Adding tracker (deep learning) encoder to deepstream multicamera with cpu parallel function run very slow in xavier

Rabeb · June 2, 2020, 10:32am

hi ,

I added a deep learning tracker (using encoder and python) to multicamera detection, deep streams, I used encoder in batch to get the features of no detections, then I used a tracker update function to update the tracker. I used an instance of tracker class because I used multicamera.

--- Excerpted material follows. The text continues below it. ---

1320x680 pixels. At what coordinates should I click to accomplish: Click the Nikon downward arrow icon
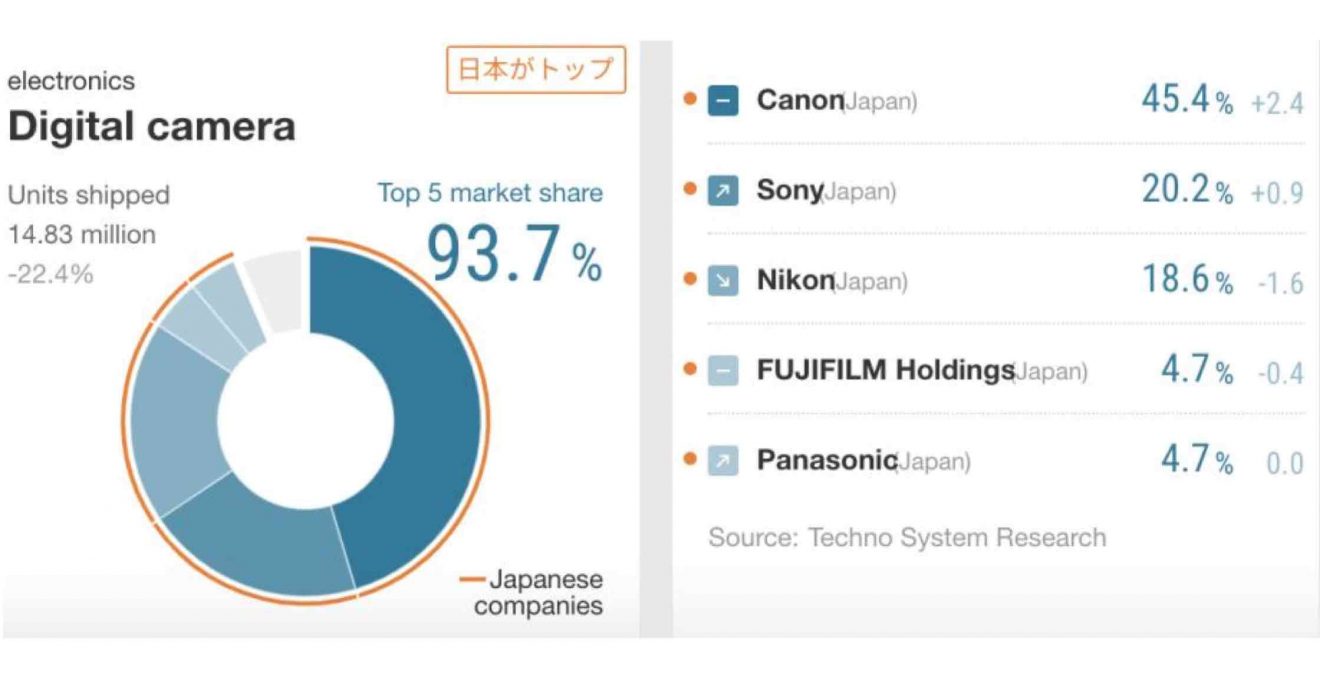coord(723,281)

the problem is the tracker update is a little slow 0.007s and up to 0.02 s so I need to run the tracker updates () function in parallel using CPU.

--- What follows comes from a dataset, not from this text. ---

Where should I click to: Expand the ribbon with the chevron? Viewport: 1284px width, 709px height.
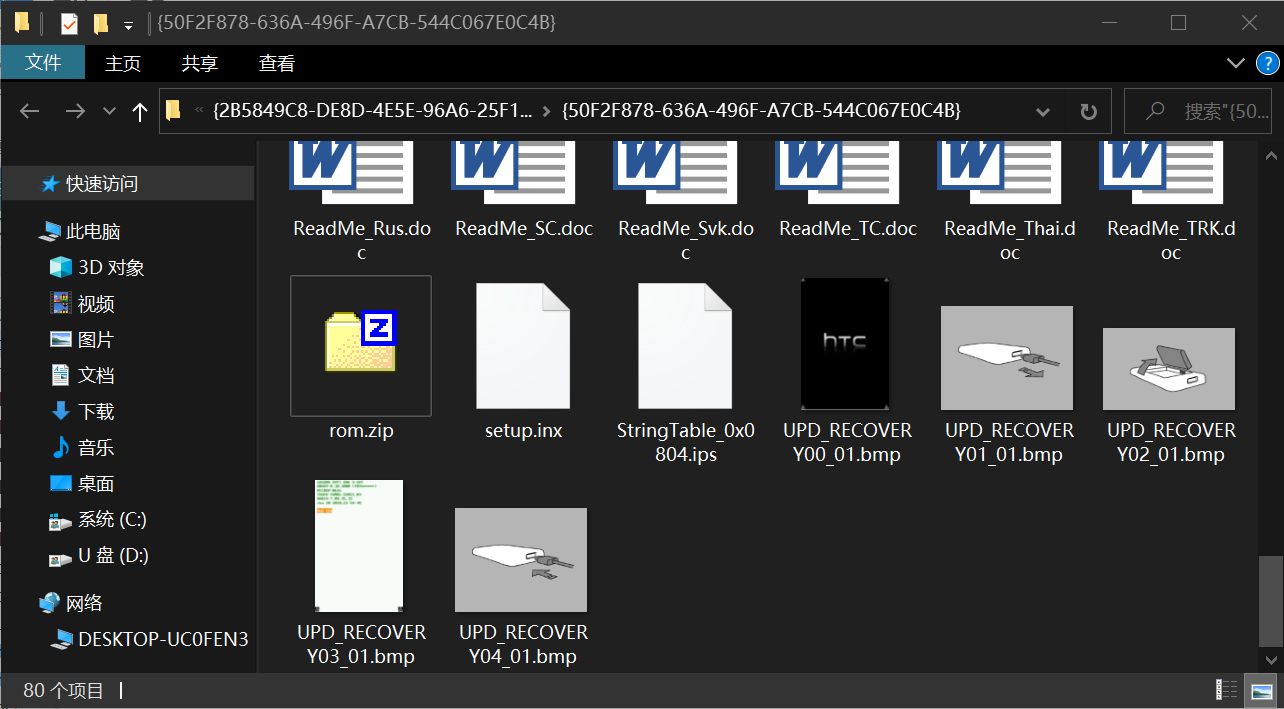(1236, 64)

The problem is when I run this function in parallel using thread or multiprocessing, the code run very slow 0.6 fps, or without parallel function is running with 15 fps.

is the deepstream pipeline can’t run with CPU thread or multiprocessing?
is there’s a way to run this function in parallel (run trackers instances update to all cameras in parallel)?

DaneLLL · June 3, 2020, 1:30am

Hi,
Please share the release version you use, such as r32.4.3+ DS SDK5.0.

The sample config for Xavier is

deepstream-5.0\samples\configs\deepstream-app\source30_1080p_dec_infer-resnet_tiled_display_int8.txt

Please share your config file based on it, or the gstreamer pipeline to let us understand the usecase.

Rabeb · June 3, 2020, 8:38am

hi , thank you @DaneLLL , i use deepstream sdk 5.0 , i modified deepstream_imagedata-multistream.py to use yolo tiny v3 and i addede tracker in function tiler_sink_pad_buffer_probe (to use opencv image)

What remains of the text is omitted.